United States District Court, S.D. Alabama, Southern Division

June 25, 2014

UNITED STATES OF AMERICA,
v.
JEFFERIE DEMETRIUS DEES, Defendant.

ORDER

WILLIAM H. STEELE, Chief District Judge.

This matter comes before the Court on defendant Jefferie Demetrius Dees' pro se filing styled "Motion to Re-Open or Other Appropriate Remedy in Light of Descamps v. U.S. Clarification of the M.C.A." (doc. 36).

On September 23, 2005, Dees entered a plea of guilty before the undersigned to one count of possession with intent to distribute crack cocaine, in violation of 21 U.S.C. § 841(a)(1). ( See docs. 15 & 16.) On February 15, 2006, the undersigned sentenced Dees to a term of imprisonment of 188 months. At sentencing, the Court found that Dees was a career offender, such that his sentence was subject to enhancement pursuant to § 4B1.1 of the U.S. Sentencing Guidelines. Application of § 4B1.1 yielded a base offense level for Dees of 34 (as compared to an adjusted offense level of 28 had his guideline range been calculated using the base offense level and specific offense characteristics prescribed by U.S.S.G. § 2D1.1). After a three-point adjustment for acceptance of responsibility, Dees' total offense level was 31, along with a criminal history category of VI by virtue of his career offender status under U.S.S.G. § 4B1.1(b). Those findings corresponded to a Guidelines range of 188 to 235 months. This Court imposed a low-end sentence.

In designating Dees a "career offender" pursuant to U.S.S.G. § 4B1.1, the Court determined that all three criteria established by that section applied to him. Under § 4B1.1, a defendant is classified as a career offender if "(1) the defendant was at least eighteen years old at the time the defendant committed the instant offense of conviction; (2) the instant offense of conviction is a felony that is either a crime of violence or a controlled substance offense; and (3) the defendant has at least two prior felony convictions of either a crime of violence or a controlled substance offense." U.S.S.G. § 4B1.1(a). In particular, the Presentence Investigation Report ("PSR") confirmed that Dees was 27 years old when he committed the crime for which he was being sentenced; moreover, there can be no question that violation of § 841(a)(1) qualifies as a controlled substance offense. With respect to the two predicate offenses, the PSR identified Dees' prior convictions for crimes of violence as follows: (1) a robbery second degree conviction in Mobile County Circuit Court in November 1994 ( see doc. 30, ¶ 25); and (2) an assault second degree conviction in Mobile County Circuit Court in March 2004 ( see id., ¶ 28). The Court adopted those findings at sentencing.

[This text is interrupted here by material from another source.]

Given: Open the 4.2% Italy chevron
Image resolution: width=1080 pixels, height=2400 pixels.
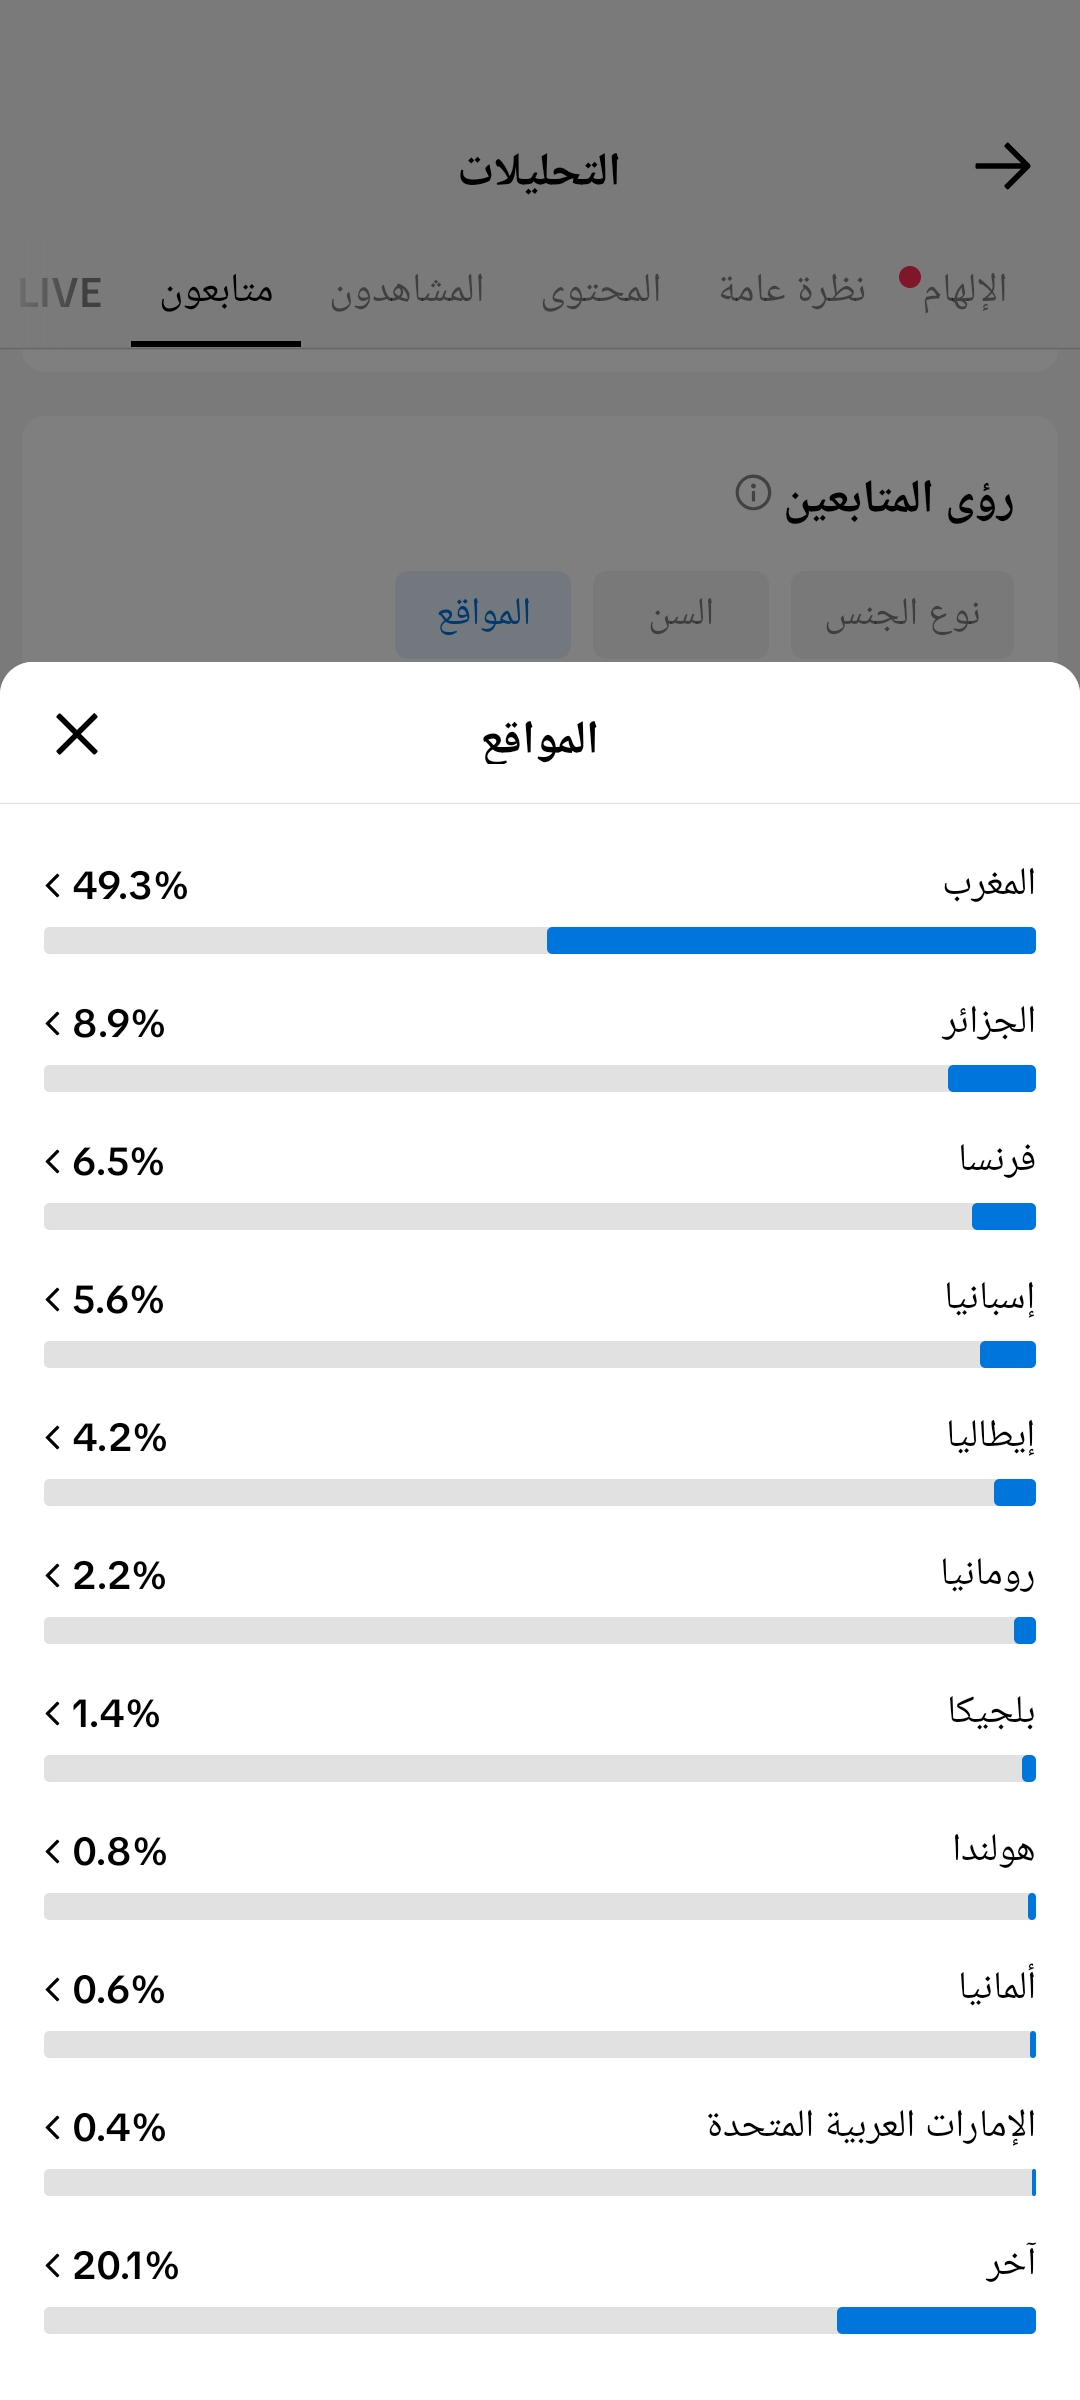Looking at the screenshot, I should [x=53, y=1437].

Now, more than eight years after he was sentenced, Dees comes forward with a filing styled a "Motion to Re-Open or Other Appropriate Remedy" (doc. 36). Dees argues in his Motion that the "career offender" designation used in calculating his Guidelines range was invalidated by the U.S. Supreme Court's decision last year in Descamps v. United States, ___ U.S. ___, 133 S.Ct. 2276, 188 L.Ed.2d 438 (2013). On that basis, he requests an evidentiary hearing, appointment of counsel, and (presumably) reduction of his sentence.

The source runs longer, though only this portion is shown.